Бейгуш, давая себе строгий отчет о своих мыслях и побуждениях, сознавал, что почти не чувствует ни малейшего страха пред возможностью подпольной казни: смерть тем или другим способом страшила его не столько, как это проклятое имя Иуды, изменника. — «Изменник своим братьям, Иуда идеи, отступник своей родины, своей матери-Польши… бррр!.. Вот что ужасно! вот что невыносимо! вот что скажут о тебе и вот какую память по себе ты оставишь!» — думал Бейгуш — и при одной этой мысли его обдавало холодом и дрожью. Он чувствовал, что над ним тяготеет какой-то страшный fatum, который — хочешь не хочешь — подчиняет себе его волю, его поступки, его помышления, который словно бы говорит ему: иди или умри с именем Иуды! — И этот fatum является в лице того же «кружка», того же тайного комитета «святой справы», этот, вершащий все и вся Deux ex machina есть его же собственное личное сопричастие к делу, к «организации». И никаких выходов нет из этого положения!
«Если б еще одна женщина, одна любовь могла все заменить собою человеку», љ — мыслил он в самом мучительном состоянии духа: «Пусть даже будет так! Я верю в это!.. Что бы с тобой ни случилось, каким бы именем тебя ни заклеймили, пусть тебя навеки похоронят в Сибири, в каком-нибудь Обдорске, пусть сошлют в каторгу, в рудники: пусть все это так; но если ты беспредельно любишь, если она, твоя любовь, с тобою, — тут, пожалуй, можно бы еще все перенести, все выстрадать! Как бы страшно ни заклеймили тебя эти люди, твои же братья, но зная, что есть на Божьем свете хоть одна бедная душа, которая тебя любит и верит в тебя, которая для тебя на все готова, — о! зная это, можно стать выше всех этих людей и всей слепой злобы их! Можно бы уйти внутрь себя, жить своим сердцем, своей душою… Да, все это можно, если бы только так!.. Но если тебя не сегодня-завтра ждет заугольная смерть, тогда что? Какой результат? — Лучшие люди твоей родины с ненавистью и презрением скажут про тебя: собаке и смерть собачья! Умереть с именем Иуды, изменника — и только!.. Нет, видно, великое дело требует и жертв великих!.. Иди, иди — и нет тебе другой дороги, другого выхода!»

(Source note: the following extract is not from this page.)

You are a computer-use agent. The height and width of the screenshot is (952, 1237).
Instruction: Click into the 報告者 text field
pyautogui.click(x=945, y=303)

В нервном и возбужденном состоянии Бейгуш, после непродолжительной, но страшной и роковой борьбы с самим собою, поехал вечером к капитану Чарыковскому.
Тот встретил его сухо, одним лишь вопросительным взглядом.

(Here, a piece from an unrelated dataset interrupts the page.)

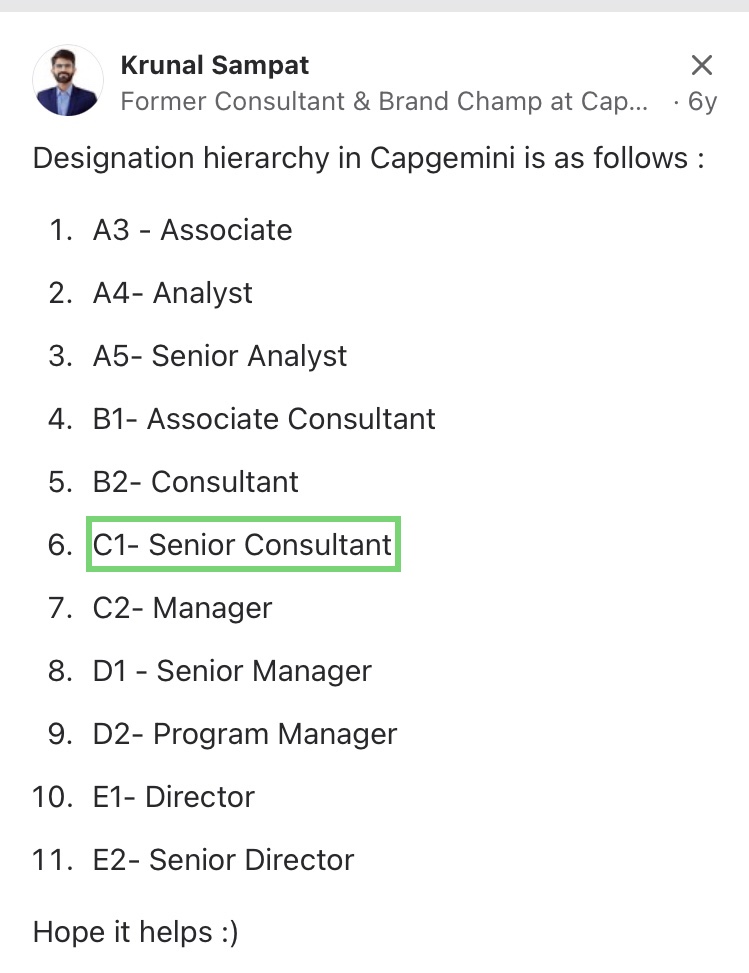
Task: Click the Hope it helps :) text
Action: point(136,932)
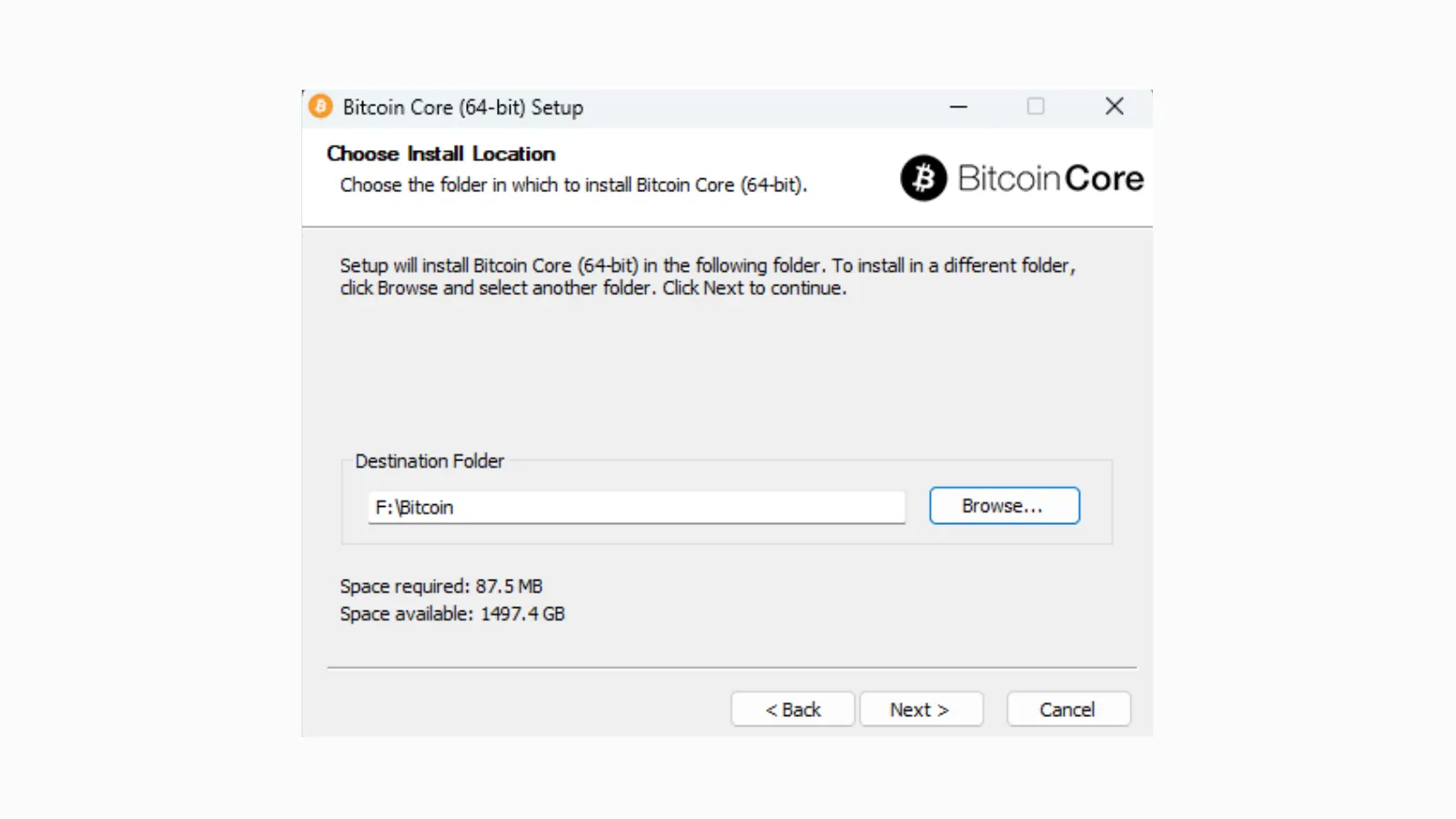Screen dimensions: 1456x819
Task: Click the 'Bitcoin Core (64-bit) Setup' window title
Action: (463, 107)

— Я прошу вас забыть все прошлое, — трудно дыша, смущенным, но решительным тоном начал Бейгуш. — Я виноват пред общим делом… виноват тем, что допустил себя увлечься своим личным чувством, но… теперь я приехал сказать вам, что с этой минуты я по-прежнему ваш… весь ваш!.. Забудьте и протяните мне честно вашу руку!
Лицо его дрожало внутренним волнением, на глазах блистали слезы.
Чарыковский ступил шаг вперед, горячо обнял его, и оба они расцеловались.
С этой минуты мир с «кружком» был восстановлен; но далеко еще не было такого же мира с самим собою в наболевшей душе Бейгуша.